2) Install the local embedding runtime
npm -g i @xenova/transformers- Runs fully in Node, no GPU or Python needed.
3) Point MoltBot to the local model
"plugins": {
"slots": { "memory": "memory-lancedb" },
"entries": {
"memory-lancedb": {
"enabled": true,
"config": {
"embedding": { "provider": "local", "model": "Xenova/all-MiniLM-L6-v2" },
"autoCapture": true,
"autoRecall": true
}
}
}
}
4) Restart the gateway
clawdbot gateway restart- Log confirms: memory-lancedb initialized with
~/.clawdbot/memory/lancedb, modelXenova/all-MiniLM-L6-v2.
Why This Works
- LanceDB stays the vector store; only the embedding generator changed.
- Xenova models are JS-hosted mirrors; downloads don’t hit Hugging Face auth.
- After the first download, embeddings are cached locally—no external calls.
Usage Notes
- Commands:
memory_store,memory_recall,memory_forgetcontinue to work; auto-capture/recall remain on. - If you later want OpenAI again, flip provider back to
openaiand add a valid key; restart the gateway. - Model choice: MiniLM is a good speed/quality tradeoff.
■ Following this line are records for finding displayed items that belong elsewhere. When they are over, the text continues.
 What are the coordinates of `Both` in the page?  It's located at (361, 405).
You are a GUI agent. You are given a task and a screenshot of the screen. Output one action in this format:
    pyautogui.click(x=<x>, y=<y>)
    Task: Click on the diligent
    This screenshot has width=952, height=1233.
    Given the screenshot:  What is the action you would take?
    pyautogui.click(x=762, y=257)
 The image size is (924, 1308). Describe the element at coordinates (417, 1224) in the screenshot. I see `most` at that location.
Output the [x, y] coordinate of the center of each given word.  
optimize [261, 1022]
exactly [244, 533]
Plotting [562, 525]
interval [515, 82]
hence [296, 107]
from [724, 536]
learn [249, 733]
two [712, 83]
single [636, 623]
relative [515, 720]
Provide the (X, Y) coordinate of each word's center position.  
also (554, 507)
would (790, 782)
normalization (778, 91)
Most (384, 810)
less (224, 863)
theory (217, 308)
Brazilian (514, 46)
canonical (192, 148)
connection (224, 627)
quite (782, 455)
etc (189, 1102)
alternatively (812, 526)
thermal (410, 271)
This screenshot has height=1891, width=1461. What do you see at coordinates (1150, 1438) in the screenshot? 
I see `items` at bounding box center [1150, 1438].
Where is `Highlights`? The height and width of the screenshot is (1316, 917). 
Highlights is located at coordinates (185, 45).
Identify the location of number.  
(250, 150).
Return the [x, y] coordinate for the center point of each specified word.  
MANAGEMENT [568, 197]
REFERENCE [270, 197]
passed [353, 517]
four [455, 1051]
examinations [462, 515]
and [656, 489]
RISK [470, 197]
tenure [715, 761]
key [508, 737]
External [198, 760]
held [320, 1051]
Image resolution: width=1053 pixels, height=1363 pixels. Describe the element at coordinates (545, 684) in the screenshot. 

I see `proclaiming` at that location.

Swap to a higher-dim Xenova model if you want higher fidelity; update the model name and vectorDimsForModel accordingly.
What’s Next
- Add a small
ltm statsCLI surface so operators can see memory counts without logs. - Pre-warm the Xenova cache in CI/bootstrap scripts to avoid first-request latency on fresh machines.
- Optional: add a fallback chain (local first, OpenAI second) with circuit-breaking if a provider fails.
This setup keeps MoltBot’s “brain” online even when external quotas aren’t. No tokens burned, memory still sticks.